◆ TASK OBJECTIVE ◆
Examine each line of the data. Copy the line if it includes the word "Review".

◆ SUPPLIED ENTRIES ◆
+-------+

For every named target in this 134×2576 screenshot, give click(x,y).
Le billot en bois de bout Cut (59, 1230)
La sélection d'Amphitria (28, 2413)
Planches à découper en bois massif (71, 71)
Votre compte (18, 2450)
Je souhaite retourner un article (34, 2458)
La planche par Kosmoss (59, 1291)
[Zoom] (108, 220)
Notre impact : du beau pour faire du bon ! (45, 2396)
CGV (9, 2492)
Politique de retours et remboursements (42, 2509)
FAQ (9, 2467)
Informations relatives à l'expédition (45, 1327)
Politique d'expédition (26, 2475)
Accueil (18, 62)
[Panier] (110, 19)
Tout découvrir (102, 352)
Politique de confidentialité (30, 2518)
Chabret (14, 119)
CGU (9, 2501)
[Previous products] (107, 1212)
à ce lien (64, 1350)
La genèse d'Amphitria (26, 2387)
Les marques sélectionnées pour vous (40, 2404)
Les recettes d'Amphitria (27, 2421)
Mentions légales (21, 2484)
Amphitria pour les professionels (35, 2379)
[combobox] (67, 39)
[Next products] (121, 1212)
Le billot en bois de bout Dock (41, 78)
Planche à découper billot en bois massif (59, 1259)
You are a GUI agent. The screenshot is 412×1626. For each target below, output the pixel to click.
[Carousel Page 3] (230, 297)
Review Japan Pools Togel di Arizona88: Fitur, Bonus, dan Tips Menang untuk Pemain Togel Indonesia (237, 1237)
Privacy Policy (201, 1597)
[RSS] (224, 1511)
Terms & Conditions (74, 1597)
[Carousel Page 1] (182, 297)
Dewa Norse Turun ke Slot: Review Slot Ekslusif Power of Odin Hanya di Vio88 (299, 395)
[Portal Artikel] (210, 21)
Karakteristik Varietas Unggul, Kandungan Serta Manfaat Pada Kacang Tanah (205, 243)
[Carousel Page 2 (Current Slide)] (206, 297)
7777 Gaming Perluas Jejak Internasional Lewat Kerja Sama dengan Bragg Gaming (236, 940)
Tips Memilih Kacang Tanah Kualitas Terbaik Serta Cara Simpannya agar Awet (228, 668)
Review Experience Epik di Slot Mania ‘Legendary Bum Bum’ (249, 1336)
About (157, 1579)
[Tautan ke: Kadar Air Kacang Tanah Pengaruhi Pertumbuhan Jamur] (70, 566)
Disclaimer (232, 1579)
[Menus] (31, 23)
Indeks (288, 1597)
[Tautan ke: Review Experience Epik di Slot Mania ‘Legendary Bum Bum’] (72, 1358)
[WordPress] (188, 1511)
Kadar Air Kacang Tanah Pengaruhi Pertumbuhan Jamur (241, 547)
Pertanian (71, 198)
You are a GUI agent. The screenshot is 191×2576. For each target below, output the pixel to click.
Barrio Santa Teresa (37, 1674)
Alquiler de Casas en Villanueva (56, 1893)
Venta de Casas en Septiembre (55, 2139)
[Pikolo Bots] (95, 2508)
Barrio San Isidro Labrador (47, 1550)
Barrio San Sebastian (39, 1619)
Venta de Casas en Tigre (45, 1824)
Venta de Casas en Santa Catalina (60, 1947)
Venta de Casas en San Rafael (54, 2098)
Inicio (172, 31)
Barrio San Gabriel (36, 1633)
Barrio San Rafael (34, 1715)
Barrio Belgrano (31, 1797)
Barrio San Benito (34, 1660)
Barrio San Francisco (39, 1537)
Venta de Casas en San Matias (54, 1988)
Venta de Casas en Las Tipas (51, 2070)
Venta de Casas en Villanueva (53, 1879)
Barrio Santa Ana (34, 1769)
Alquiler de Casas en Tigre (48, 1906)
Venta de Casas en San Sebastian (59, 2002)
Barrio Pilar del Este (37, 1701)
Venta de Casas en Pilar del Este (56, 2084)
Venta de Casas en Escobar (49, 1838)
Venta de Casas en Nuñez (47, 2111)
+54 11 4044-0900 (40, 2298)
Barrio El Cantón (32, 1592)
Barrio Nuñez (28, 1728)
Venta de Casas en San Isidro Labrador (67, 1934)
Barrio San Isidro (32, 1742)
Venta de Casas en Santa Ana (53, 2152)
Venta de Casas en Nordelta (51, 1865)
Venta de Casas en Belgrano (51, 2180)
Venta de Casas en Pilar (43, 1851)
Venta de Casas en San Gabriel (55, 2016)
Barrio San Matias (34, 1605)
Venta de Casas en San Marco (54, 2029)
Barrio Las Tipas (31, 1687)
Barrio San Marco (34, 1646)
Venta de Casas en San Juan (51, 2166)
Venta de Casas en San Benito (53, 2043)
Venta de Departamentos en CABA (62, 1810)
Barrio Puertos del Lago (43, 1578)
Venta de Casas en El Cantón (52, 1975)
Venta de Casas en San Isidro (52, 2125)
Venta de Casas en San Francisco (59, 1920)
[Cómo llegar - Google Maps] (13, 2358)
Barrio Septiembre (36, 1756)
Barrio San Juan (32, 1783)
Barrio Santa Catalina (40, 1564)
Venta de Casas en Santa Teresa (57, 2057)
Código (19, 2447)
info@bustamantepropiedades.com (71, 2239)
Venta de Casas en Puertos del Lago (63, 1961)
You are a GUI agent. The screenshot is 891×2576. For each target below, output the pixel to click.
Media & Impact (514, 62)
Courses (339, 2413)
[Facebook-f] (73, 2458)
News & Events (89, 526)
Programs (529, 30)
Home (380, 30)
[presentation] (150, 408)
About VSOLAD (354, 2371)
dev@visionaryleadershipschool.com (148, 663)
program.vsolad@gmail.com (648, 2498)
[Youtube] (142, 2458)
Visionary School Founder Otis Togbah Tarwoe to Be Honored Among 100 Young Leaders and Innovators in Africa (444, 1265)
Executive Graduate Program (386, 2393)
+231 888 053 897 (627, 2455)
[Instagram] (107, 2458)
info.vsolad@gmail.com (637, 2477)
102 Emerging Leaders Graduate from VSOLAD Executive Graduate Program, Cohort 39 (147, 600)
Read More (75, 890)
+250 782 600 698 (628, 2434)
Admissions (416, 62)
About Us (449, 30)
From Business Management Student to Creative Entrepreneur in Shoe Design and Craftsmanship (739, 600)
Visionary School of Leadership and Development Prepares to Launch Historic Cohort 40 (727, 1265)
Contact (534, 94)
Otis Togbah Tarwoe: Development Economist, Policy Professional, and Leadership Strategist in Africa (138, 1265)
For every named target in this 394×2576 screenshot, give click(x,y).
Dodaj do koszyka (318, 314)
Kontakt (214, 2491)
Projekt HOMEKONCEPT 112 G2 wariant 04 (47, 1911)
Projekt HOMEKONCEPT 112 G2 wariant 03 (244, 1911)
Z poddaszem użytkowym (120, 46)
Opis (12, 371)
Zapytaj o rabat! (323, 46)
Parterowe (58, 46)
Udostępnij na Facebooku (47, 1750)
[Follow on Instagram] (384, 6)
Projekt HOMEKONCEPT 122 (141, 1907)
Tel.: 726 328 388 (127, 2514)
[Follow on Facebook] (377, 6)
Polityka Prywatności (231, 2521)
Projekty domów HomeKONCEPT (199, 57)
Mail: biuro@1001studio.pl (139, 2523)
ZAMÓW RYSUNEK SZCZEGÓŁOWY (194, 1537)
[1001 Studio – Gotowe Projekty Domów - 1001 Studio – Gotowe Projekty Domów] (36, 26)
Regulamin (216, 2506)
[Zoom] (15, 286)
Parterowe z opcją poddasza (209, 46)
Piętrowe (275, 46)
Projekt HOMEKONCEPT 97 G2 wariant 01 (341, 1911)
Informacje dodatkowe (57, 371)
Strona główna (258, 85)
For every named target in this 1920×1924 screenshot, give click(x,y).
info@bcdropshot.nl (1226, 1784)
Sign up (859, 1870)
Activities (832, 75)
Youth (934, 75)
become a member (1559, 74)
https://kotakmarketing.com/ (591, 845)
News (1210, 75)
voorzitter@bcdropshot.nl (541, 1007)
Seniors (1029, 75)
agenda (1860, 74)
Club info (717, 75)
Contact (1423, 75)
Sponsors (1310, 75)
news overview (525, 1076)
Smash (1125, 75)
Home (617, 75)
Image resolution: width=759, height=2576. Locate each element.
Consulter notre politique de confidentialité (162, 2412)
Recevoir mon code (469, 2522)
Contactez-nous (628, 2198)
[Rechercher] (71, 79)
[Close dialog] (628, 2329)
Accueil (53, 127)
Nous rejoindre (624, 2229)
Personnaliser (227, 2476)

+-------+

◆ THE ANSWER ◆
Review Japan Pools Togel di Arizona88: Fitur, Bonus, dan Tips Menang untuk Pemain Togel Indonesia (237, 1237)
Dewa Norse Turun ke Slot: Review Slot Ekslusif Power of Odin Hanya di Vio88 (299, 395)
Review Experience Epik di Slot Mania ‘Legendary Bum Bum’ (249, 1336)
[Tautan ke: Review Experience Epik di Slot Mania ‘Legendary Bum Bum’] (72, 1358)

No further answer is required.